Open up this week with this wide-legged forward fold in our classes and with your home practice!
By practicing Prasarita Padottanasana we are stretching and strengthening our inner thighs and the back of our legs. If practiced gently, this pose can help to relieve mild backache and has been said to tone the abdominal organs.
That being said, if you do have issues with your lower back, don’t go all the way into the full forward fold and keep your knees slightly bent as Sinead is demonstrating in the below picture.
Uttanasana – forward fold
Supta Baddha Konasana – reclined bound angle pose
Trikonasana – triangle pose
Step By Step Guide
Stand in Tadasana at the front of your mat and step back with your left leg by over a leg length’s distance. Turn your body and feet to face the side of the room and turn both your feet so they are parallel with each other. Here you can check your foot function, roll weight both into the outside edges of both your feet and also through the base of the big toes, whilst at the same time as drawing up through your inner ankle to lift the inner arches of your feet.
Bring your hands to your hips and draw your elbows in towards each other behind your back. Inhale and feel yourself lengthen along your spine through to the crown of the head, as you exhale tilt your pelvis forwards and draw your breastbone forwards to lengthen down. You can bend your knees on the way down, especially if your lower back is sore. You want to be careful here to only go as low as you can by bending through the hips, try your best not to bend along your waist or upper torso. Then land your hands either on the floor or on bricks just underneath your shoulders.
As you inhale lift your chest forwards and draw your shoulder blades in towards each other so that you know you’ve got a lovely flat spine.

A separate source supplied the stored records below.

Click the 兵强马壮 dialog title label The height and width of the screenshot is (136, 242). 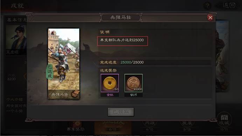[x=121, y=17]
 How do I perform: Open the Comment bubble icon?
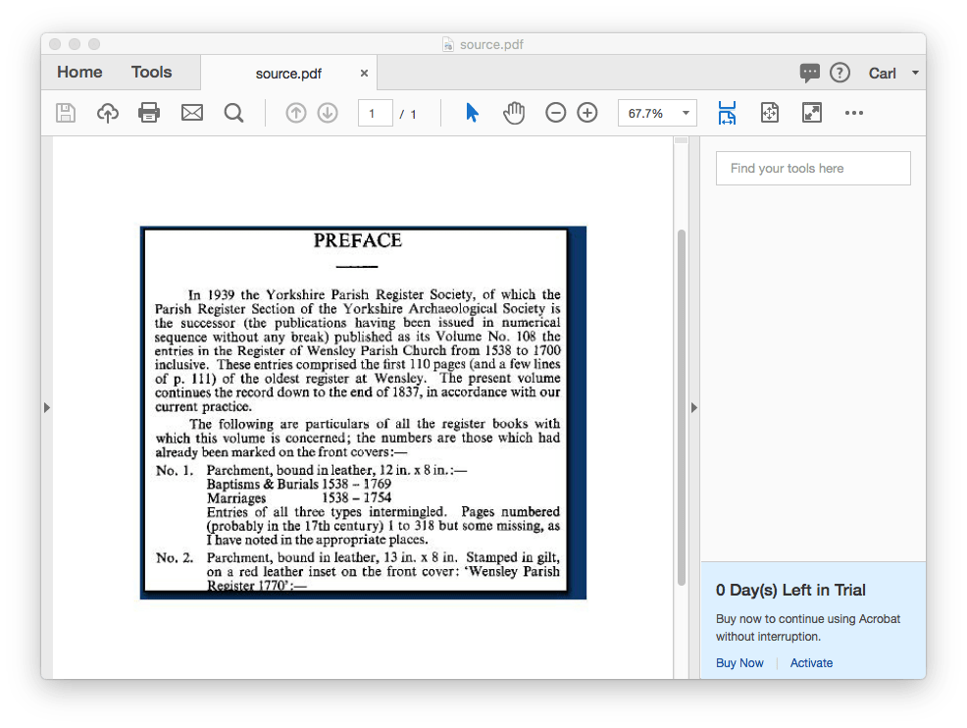click(810, 72)
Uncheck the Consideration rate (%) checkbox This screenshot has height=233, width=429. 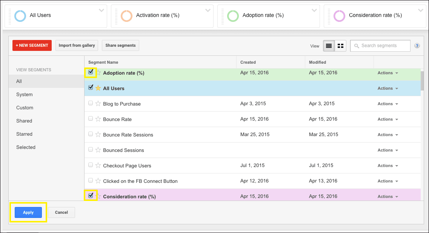pos(91,196)
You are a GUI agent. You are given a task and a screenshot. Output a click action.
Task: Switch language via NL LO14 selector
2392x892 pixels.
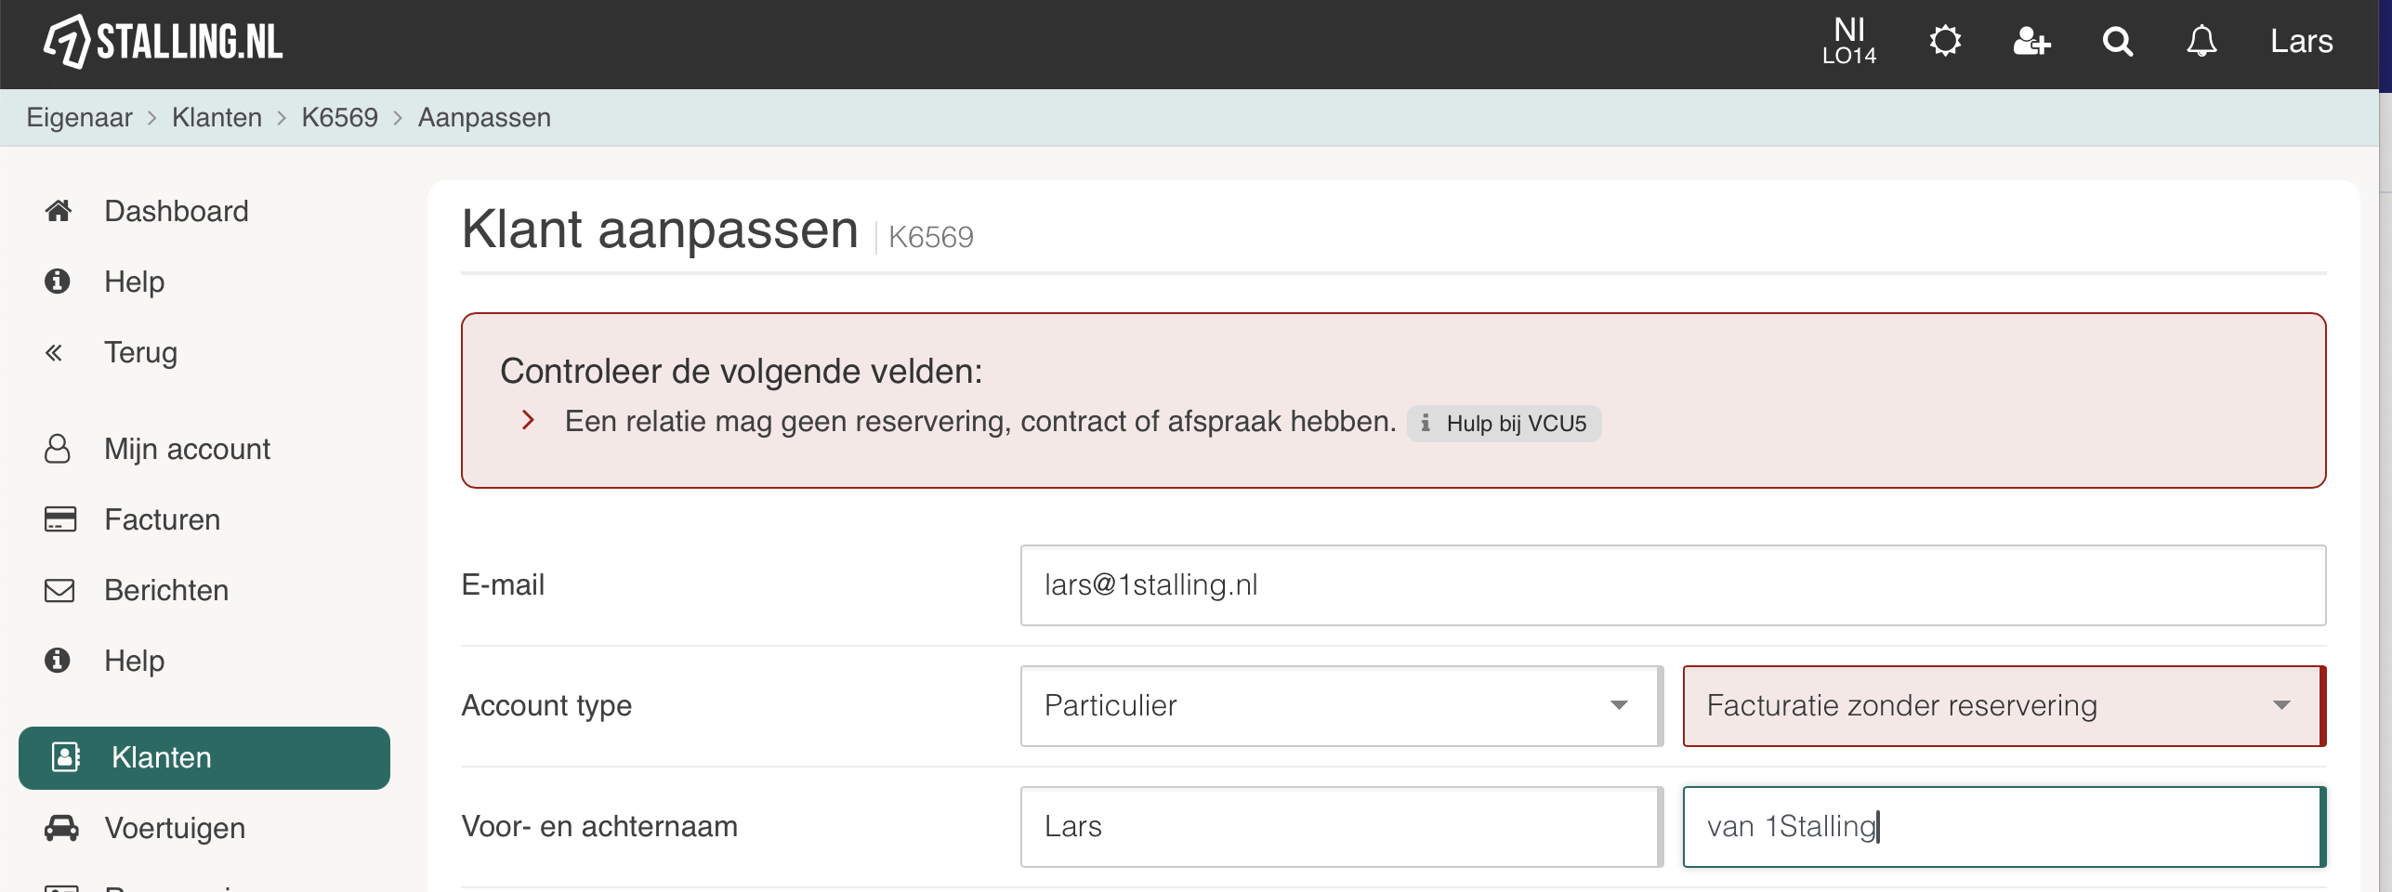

Keep that length as you exhale, only go lower if you can keep length to your torso and straightness to your spine. Feel your sit bones spread apart and lift away from your heels to help get breadth to your sacrum and lengthen the backs of your legs.
If you’re feeling good here, you can start to walk your hands back so that they are in between your feet and lengthen your elbows further backwards, keeping them in line with the hands. Hands should be actively flat to the floor beneath. If you’re feeling that you can take this pose further without harming or curving the spine, lengthen the elbows back so that the forearms are perpendicular to the floor. If you still feel there’s room to move in posture, you can rest the crown of your head on the floor, although make sure to keep the weight bearing through your feet and hands here.
Stay in Prasarita Padottanasana for 6 breaths or longer. Then when you feel ready, draw your hands to your hips and inhale to lift yourself to upright keeping your spine long and strong and elbows trending inwards behind the back. If you suffer from soreness in the lower back keep your knees bent as you come out of this pose. Step to the front of the mat with your left foot, back to Tadasana.